Study material Block Start

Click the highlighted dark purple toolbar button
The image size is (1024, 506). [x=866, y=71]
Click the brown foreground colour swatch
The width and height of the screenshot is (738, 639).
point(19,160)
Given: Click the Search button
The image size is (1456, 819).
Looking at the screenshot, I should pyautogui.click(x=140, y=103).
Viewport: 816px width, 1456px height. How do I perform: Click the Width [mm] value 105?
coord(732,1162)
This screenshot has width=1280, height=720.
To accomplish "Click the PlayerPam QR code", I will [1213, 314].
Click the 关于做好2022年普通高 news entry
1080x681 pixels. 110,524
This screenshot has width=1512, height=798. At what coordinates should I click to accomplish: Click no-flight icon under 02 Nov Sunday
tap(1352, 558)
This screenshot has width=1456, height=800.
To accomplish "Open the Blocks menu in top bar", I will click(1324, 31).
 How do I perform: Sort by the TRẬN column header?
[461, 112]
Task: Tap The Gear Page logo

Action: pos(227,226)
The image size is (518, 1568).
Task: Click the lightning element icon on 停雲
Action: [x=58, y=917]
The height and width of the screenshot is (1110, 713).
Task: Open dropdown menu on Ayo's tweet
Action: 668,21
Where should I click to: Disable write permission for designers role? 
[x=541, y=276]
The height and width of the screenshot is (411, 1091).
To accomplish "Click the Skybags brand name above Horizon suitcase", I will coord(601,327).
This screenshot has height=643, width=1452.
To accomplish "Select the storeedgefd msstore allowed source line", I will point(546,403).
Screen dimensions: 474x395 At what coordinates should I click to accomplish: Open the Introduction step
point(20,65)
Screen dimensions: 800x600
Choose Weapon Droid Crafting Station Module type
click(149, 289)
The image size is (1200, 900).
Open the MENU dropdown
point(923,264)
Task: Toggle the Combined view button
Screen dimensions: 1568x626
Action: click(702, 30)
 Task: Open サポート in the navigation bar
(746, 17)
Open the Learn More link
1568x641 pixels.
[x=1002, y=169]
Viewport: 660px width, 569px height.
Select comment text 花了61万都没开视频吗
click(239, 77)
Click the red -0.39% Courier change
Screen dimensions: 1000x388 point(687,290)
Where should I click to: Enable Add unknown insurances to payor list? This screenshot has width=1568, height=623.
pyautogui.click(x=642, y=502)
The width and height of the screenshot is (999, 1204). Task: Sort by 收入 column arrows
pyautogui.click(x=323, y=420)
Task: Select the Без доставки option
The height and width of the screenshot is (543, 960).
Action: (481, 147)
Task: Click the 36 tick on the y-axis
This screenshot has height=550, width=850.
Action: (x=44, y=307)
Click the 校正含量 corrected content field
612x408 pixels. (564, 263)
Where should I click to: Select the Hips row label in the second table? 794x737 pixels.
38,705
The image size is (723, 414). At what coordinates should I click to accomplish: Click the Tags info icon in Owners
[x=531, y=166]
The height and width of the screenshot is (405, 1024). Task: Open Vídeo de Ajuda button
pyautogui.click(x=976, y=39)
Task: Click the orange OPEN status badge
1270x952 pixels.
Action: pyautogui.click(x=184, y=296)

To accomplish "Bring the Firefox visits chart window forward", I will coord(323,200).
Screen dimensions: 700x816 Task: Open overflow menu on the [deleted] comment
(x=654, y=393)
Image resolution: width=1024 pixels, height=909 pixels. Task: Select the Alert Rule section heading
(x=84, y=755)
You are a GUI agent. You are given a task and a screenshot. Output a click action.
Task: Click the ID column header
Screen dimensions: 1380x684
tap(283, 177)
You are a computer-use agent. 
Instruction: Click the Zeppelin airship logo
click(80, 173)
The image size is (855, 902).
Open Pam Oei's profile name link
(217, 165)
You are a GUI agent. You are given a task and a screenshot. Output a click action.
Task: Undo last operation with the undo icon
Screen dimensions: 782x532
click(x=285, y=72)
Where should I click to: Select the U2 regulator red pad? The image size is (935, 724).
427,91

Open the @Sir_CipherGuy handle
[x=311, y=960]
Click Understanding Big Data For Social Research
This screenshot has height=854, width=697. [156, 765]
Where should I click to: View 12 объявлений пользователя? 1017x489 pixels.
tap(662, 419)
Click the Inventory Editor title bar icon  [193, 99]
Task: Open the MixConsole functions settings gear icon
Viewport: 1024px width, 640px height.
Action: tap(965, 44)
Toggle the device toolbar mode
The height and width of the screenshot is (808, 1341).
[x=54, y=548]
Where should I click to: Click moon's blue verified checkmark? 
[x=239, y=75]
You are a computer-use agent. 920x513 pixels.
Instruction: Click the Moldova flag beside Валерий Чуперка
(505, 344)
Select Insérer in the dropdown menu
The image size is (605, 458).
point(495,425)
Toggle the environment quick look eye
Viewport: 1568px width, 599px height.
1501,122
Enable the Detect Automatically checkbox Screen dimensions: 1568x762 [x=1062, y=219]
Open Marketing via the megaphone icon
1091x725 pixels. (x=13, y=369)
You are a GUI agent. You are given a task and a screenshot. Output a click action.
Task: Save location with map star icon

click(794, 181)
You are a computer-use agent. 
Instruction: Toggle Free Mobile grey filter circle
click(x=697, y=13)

Study material Block End

Filter the entries above and copy only the lines that hold "will".

The completed task>
To accomplish "Click the PlayerPam QR code", I will [1213, 314].
To accomplish "Open the Blocks menu in top bar", I will click(1324, 31).
To accomplish "Click the Skybags brand name above Horizon suitcase", I will coord(601,327).
To accomplish "Select the storeedgefd msstore allowed source line", I will point(546,403).
To accomplish "Bring the Firefox visits chart window forward", I will coord(323,200).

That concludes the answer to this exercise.